Again, afaik you have zero experience with autopilot - which has no correlation to operating a nuclear reactor lol. It's steering folks. It works or it doesn't. Look st the road. Take over if it fails. There is no class material you could teach lol.
You miss my point and probably OPs point.
When we give in to automation, you get less proficiency because you aren't dealing with the day to day events and issues. And when the system functions correctly 99.9% you get conditioned that it's going to keep functioning correctly. The problem is when that control system fails, the consequences tend to be pretty bad.

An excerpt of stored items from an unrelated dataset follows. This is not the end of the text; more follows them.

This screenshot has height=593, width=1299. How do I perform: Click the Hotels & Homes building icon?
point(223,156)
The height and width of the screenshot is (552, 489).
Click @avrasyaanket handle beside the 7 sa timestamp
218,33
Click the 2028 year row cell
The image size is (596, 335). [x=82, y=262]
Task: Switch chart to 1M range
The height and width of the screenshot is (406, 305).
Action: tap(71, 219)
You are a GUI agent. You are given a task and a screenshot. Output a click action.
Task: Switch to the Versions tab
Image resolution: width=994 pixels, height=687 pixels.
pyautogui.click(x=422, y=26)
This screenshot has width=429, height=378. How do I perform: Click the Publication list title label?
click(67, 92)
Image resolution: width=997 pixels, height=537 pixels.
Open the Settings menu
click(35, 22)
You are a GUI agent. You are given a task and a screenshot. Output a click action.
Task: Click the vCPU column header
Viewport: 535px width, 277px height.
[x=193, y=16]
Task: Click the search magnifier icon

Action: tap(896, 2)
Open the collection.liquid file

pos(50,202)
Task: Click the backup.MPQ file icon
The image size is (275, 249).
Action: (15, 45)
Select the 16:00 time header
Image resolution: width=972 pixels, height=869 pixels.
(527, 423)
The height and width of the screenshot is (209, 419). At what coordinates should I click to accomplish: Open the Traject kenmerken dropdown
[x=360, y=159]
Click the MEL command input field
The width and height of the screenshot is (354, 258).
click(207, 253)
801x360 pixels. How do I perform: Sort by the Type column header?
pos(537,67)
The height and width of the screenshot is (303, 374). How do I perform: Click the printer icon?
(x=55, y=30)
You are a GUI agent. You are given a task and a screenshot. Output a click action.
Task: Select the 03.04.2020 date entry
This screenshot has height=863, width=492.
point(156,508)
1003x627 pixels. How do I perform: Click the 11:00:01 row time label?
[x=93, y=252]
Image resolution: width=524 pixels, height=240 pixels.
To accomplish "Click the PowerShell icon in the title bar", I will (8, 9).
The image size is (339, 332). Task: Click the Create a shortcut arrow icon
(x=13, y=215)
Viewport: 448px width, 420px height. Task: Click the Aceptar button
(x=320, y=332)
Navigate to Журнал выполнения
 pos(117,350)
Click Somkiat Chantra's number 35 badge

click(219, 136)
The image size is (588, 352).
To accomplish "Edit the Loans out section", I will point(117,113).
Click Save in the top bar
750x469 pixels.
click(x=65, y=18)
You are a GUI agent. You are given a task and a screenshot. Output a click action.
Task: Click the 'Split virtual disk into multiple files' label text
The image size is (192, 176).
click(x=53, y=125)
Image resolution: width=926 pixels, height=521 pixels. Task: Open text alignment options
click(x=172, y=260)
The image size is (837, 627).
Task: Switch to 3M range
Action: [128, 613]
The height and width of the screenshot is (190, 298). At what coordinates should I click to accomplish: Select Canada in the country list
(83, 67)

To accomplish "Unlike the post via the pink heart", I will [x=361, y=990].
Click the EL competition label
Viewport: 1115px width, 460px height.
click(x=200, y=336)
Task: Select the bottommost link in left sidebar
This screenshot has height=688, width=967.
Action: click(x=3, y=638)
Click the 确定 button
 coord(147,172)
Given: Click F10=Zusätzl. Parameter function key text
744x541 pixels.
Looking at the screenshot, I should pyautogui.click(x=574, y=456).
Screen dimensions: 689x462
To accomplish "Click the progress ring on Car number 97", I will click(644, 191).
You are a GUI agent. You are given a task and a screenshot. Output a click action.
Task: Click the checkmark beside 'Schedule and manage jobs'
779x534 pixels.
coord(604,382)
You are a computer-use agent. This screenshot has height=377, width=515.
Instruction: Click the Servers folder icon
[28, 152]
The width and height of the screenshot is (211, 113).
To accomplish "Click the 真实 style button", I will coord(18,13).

Think about it, automatic control systems whether it's autopilot in a plane or car or whatever, they are so well designed that all minor issues are solved automatically in the software. So the issues that you actually see are more severe ones which require prompt human intervention to mitigate. But your drivers are all lower proficiency drivers and are conditioned to trust autopilot. Proficiency is low because of the reliance on auto pilot. So when these events occur the likelihood for an accident with serious consequences is elevated. Someone who is trained on the failure modes of the control system can recognize these conditions, not be lulled into a false sense of security, and take mitigating actions promptly.
That's what we are saying.
And saying autopilot is less risk is true, but remember risk is probability times consequence. You still have high consequence scenarios and having a proficient driver or operator or whatever is how you mitigate those cases.